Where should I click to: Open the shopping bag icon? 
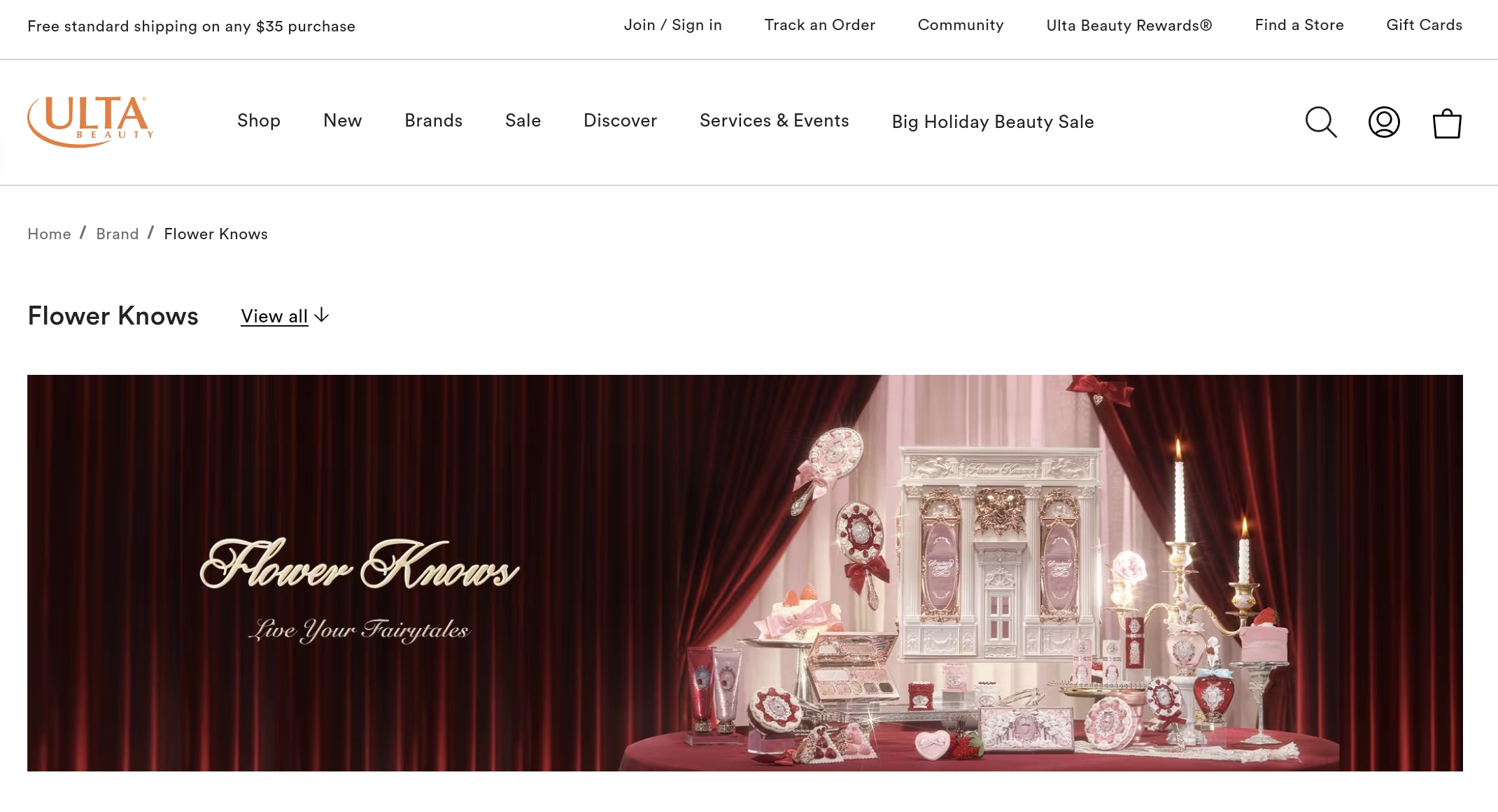[1447, 124]
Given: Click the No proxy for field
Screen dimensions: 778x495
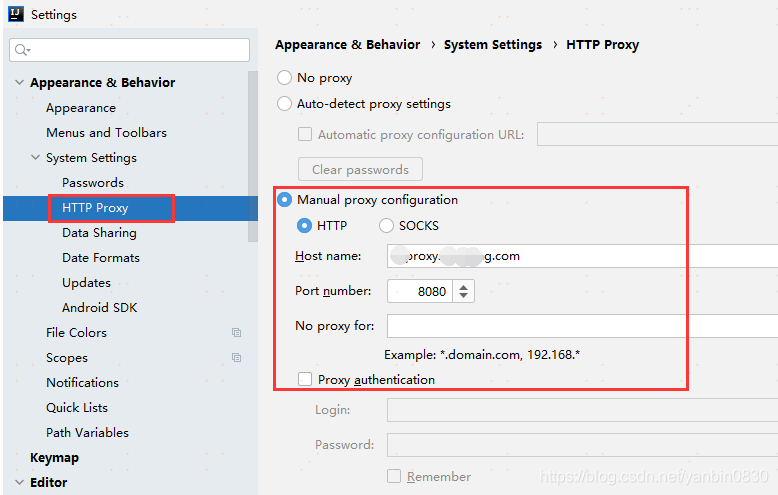Looking at the screenshot, I should click(580, 326).
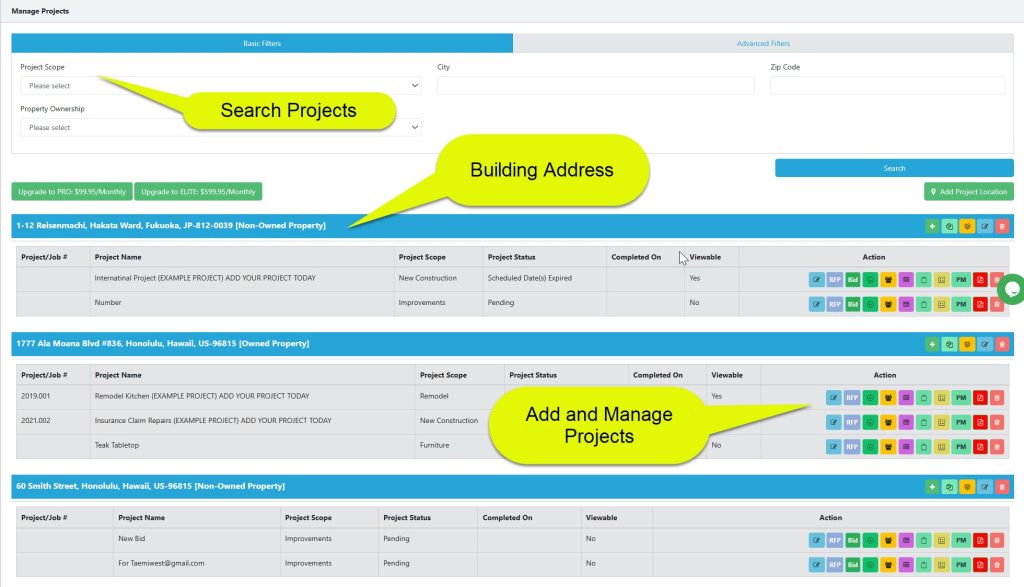Image resolution: width=1024 pixels, height=587 pixels.
Task: Click the red trash icon on Reisenmachi address header
Action: 1003,226
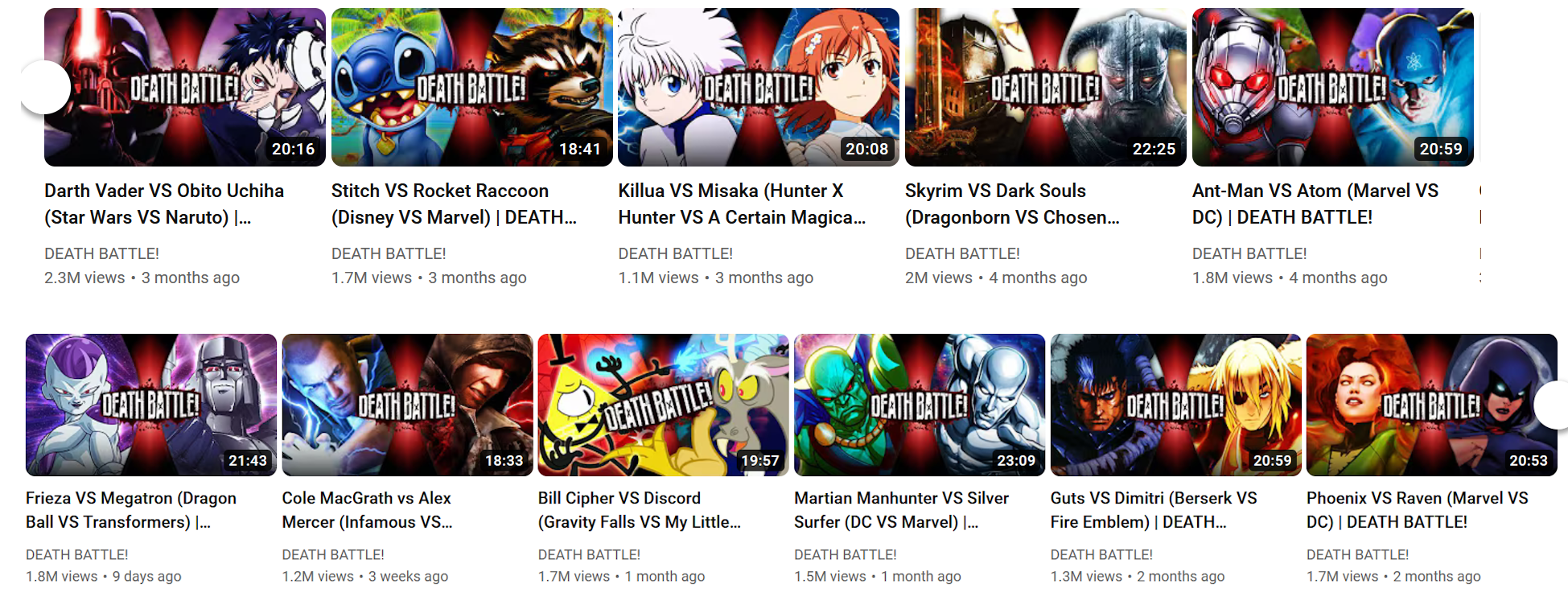Click Stitch VS Rocket Raccoon video title
This screenshot has height=613, width=1568.
pyautogui.click(x=454, y=204)

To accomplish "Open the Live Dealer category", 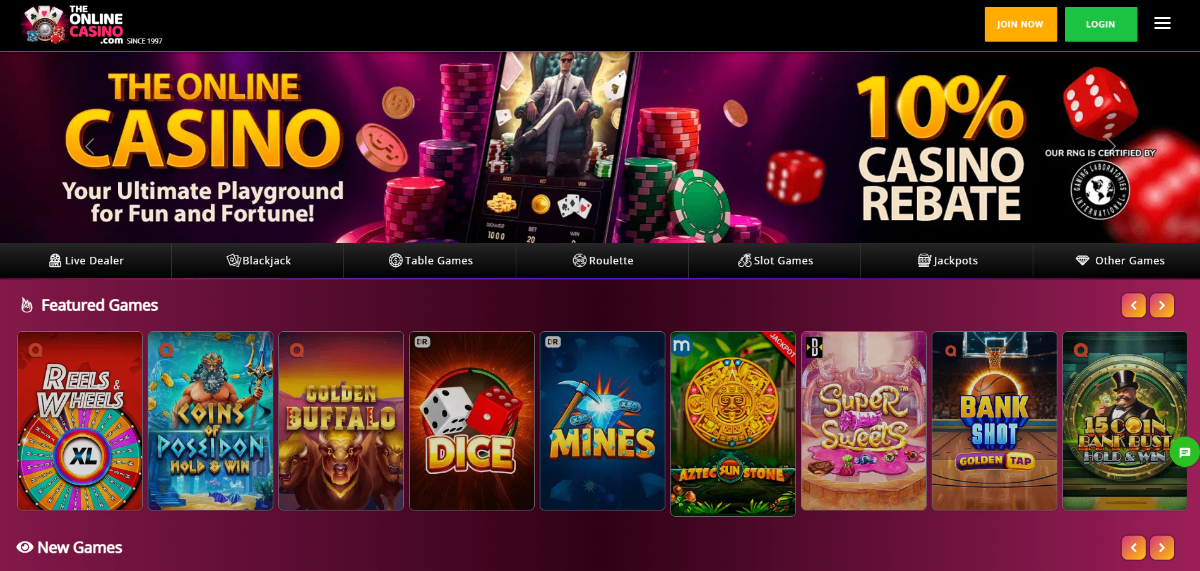I will tap(86, 260).
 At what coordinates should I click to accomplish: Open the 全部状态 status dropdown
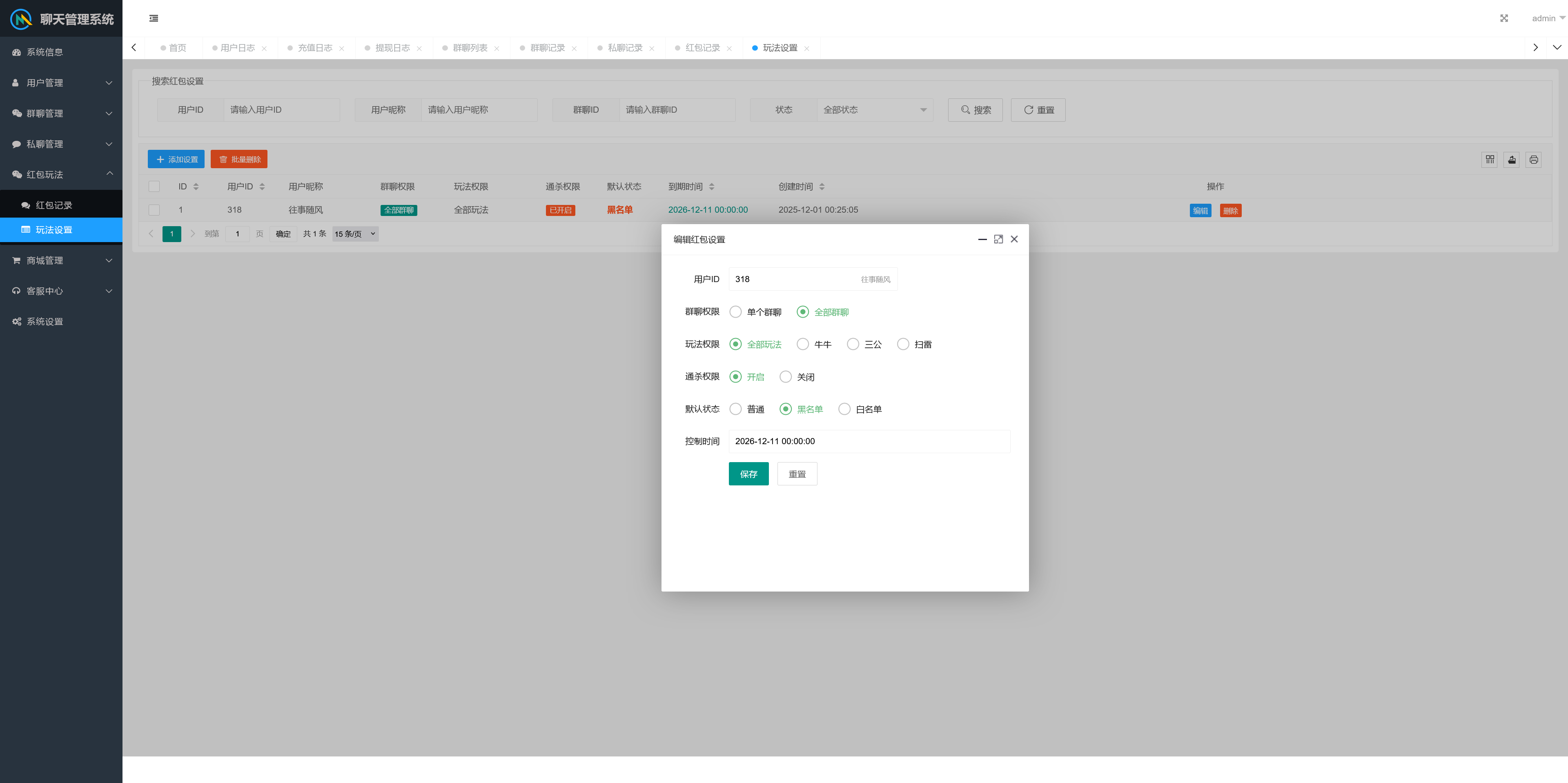[x=874, y=110]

####################

> [The exercise]: Rewrite everything in the material from the line containing "Given: Click the No proxy for field" down to the line containing "Click Stitch VS Rocket Raccoon video title", changing "field" to "text box" and keeping everything else the same. Leave out the pictures.

> [Reply]:
Given: Click the No proxy for text box
Screen dimensions: 778x495
Looking at the screenshot, I should click(580, 326).
Image resolution: width=1024 pixels, height=587 pixels.
Task: Click the red trash icon on Reisenmachi address header
Action: 1003,226
Click Stitch VS Rocket Raccoon video title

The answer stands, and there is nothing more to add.